It was when we got into the canter work that the "discussions" with Storm really got serious. I can't tell you there was any rhyme or reason to his outbursts, only Storm seems to know that. For me it seemed totally out of the blue that the horse would erupt and those out bursts were more like real bronc moves than any I've ever experienced.
I can still see that first explosion in my mind's eye as we went down the rail by the horse barns working at the canter to the right. This was the first ride I had begun asking the horse to give me "more" than just his head in the air doing as he pleased and he seemed to be adjusting quite well.
I felt like I had really good forward movement although the horse was definitely not square underneath me. I picked up my inside rein and put the inner leg on him as well blocking with my outside leg. Going to the left the horse had taken this correction very well and moved squarely underneath me where he belonged. The first couple of times I'd asked him going to the right, he seemed compliant as well BUT two thirds of the way down the rail the horse grunted, dropped his head, squealed and began jumping on all fours like a pogo stick, spinning in the process.
If I hadn't had my hands full, I think I would have sat back and laughed. Not that I didn't feel concerned for my safety, because believe me, I most certainly did. BUT the grunting, squealing, bronc like behavior was so uncharacteristic for this horse (and the breed from what I know) and his personality that it struck my funny bone somehow. I could see cartoon strip characterizations of his outburst flash through my brain as I grabbed at the reins trying to get control over my horse.
Had it been something that happened when I'd first gotten on the horse, I'd have been looking for physical causes, a burr under the saddle or a pinch somewhere. This behavior just made no sense to me so I pulled the horse around and spanked him, not knowing what else to do but my mind raced for an explanation and my heart felt like it was beating out of my chest. I had no idea why this was happening.
This particular style, if you want to call it that, of protest by Storm was a one time only incident. There were no more four legged pounding jumps after this first time. It was not, however, the end of the outbursts by Storm and they were not restricted to right lead canter work. Any kind of canter work seemed to make me vulnerable to Storm's temper tantrums and I struggled trying to figure out what he was protesting.
Some days the ride would be just fine. Other days he would blow. When he did he might leap, shake his head, strike the ground with his front feet, buck or rear or any combination of those. It didn't seem to matter if we'd worked the day before or had a full week off. From what I could tell the outbursts were unpredictable. The only thing they seemed to have in common was canter work.

→ Available data
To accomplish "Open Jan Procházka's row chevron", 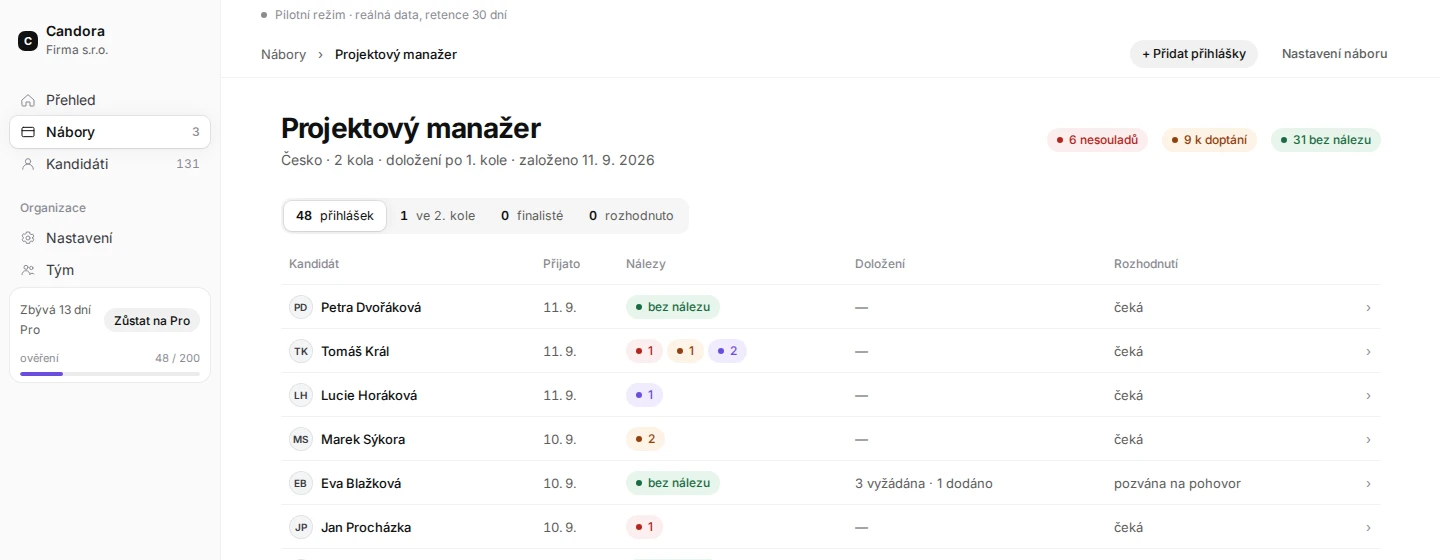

→ Tasks to complete
**a.** Summarize the account of the horse Storm's outbursts during canter work in two sentences.
**b.** Extend the account of the horse Storm's outbursts with a few more paragraphs, picking up after its final sentence.

→ Expected results
**a.** Storm's outbursts began during canter work, the first one coming on the right lead along the rail by the horse barns, when he grunted, dropped his head, squealed, and jumped on all fours like a pogo stick while spinning. That style of protest happened only once, but outbursts of leaping, head shaking, striking the ground, bucking, or rearing kept coming unpredictably in any canter work, and the rider struggled to figure out what he was protesting.

**b.**
I checked to see if the horse was sore or needed a chiropractor and nothing seemed to be wrong there. I looked at the training to see what might be there. Maybe I was asking too much so I tried to back off to see if that would help. Maybe the horse needed more smaller almost continuous releases like what I'd do with a "baby" horse. Nothing seemed to work. The intermittent outbursts continued.
When the Daffodil entries were due, my friend showed up at the park to get mine so we could all stable together. As she turned into the arena area she spotted me riding out one of Storm's outbursts. When she got up to where we were schooling she remarked about how naughty Storm was being. Even though I had told her about the trouble I was having, she was not prepared for what she saw. Her reaction was something of an eye opener to me.
I must admit each time I have an altercation with Storm I think about Wendy Potts telling me at the clinic that I had a lot of guts. At the time she said it, it kind of rolled off my back. I logged it away but I really didn't get it. I didn't think guts had anything to do with wanting to rehabilitate Storm and I guess I didn't get the potential ticking time bomb I was dealing with. Now with my friend's reaction, I had more input about this situation.
There had been a couple of instances at the clinic where the horse had fought both with Wendy Potts and with me. I wasn't discounting those. I just didn't see them as any big deal. They were not threatening to me, and they sure weren't to her. I felt I knew enough to deal with them so I wasn't worried I guess.
Nothing has changed in that regard. I still feel like I know what to do to fix Storm. However, as I have had to deal with these behaviors I have come to understand the importance of getting stallions started under saddle when they are younger, instead of older. There is an intensity there I have not had to deal with before that I strongly believe is directly related to Storm being a stallion and giving up control that has intensified because of his age and not being asked to do anything difficult for two years. Putting all of these things together has created a mix id daunting to say the least.
To be continued.............................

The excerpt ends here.